Under these compelling facts, the Court reversed the trial court and granted Imrie’s motion for reformation. In so holding, the Court noted that Adirondack (and, thus Howard) are agents of Erie. As such, Howard’s notice was imputed to Erie. As stated directly by the court, “asking Erie’s agent for a change was the same as asking Erie.”
Erie also raised an estoppel type argument which, in effect, suggested that Imrie should have realized he had not been named as a mortgagee and, as such, was compelled to take action to protect his interest. The court rejected this argument by noting that Imrie’s actions have no impact on whether the policy should have been reformed due to an error at the time of the coverage’s supposed inception.
After having been added as mortgagee, the Court also noted that his rights were separate and independent from the policyholder/insureds. As such, the alleged non-cooperation by Ratto was irrelevant as to whether Imrie’s coverage attached. Having decided he was an insured, and having decided there was no basis to remove coverage for Imrie, the Court granted Imrie’s demand for a declaratory judgment and resulting damages.

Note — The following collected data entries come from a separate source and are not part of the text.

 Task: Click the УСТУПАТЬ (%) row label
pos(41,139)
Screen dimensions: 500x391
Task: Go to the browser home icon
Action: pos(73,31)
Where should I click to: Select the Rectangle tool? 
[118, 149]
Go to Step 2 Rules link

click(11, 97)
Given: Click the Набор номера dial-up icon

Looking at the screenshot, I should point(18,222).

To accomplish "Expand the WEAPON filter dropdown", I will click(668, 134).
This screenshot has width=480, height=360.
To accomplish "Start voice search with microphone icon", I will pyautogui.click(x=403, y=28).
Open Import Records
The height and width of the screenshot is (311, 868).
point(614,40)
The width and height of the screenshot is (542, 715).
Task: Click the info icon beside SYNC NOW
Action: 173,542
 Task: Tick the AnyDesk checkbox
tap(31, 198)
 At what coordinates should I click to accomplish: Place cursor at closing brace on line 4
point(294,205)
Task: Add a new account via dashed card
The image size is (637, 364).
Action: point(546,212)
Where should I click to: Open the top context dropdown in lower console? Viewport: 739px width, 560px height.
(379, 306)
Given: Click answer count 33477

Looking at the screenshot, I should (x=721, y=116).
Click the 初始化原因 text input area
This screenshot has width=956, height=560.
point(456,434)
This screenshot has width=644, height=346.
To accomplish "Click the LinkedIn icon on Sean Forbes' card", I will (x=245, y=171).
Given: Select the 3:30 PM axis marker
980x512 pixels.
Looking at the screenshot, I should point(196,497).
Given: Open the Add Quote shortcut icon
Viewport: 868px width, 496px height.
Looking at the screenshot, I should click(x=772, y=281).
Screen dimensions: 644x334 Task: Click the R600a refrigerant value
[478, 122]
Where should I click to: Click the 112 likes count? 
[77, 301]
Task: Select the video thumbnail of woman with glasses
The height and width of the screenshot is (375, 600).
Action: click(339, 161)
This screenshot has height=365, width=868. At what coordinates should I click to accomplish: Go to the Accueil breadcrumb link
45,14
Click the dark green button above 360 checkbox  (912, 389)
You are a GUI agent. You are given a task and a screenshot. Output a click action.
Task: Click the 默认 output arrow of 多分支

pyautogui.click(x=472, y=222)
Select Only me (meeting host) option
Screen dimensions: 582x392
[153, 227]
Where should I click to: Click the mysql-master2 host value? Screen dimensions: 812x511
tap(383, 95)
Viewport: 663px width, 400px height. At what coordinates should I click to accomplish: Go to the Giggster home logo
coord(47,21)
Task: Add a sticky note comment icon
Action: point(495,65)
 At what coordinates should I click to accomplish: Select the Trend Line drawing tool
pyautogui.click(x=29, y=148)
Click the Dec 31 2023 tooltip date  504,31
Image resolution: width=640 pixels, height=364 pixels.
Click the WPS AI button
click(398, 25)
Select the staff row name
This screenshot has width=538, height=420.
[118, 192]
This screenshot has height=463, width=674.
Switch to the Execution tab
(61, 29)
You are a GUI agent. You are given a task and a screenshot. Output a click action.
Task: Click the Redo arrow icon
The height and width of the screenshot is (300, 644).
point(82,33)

Plaintiff also sought recovery and litigation expenses from Adirondack/Howard. However, the claim against the agent, for negligence, means they effectively “stand in the shoes” of Erie. Because the Erie policy provided coverage to Imrie, it likewise followed that there was no longer an agent malpractice claim. With regard to the claim for attorneys’ fees, the Court applied the American Rule which requires litigants to bear their own costs. However, Imrie argued that an exception to the American Rule, based upon wrongful conduct of the target litigant authorizes the Court to fix damages for litigation expenses. The exception referenced by Imrie, however, only applies to third-parties. As noted above, the claims against Adirondack and Howard arise when they “stand in the shoes” of Erie. As such the exception was not applicable, and Imrie was not entitled to recovery costs from Erie, Adirondack or Howard.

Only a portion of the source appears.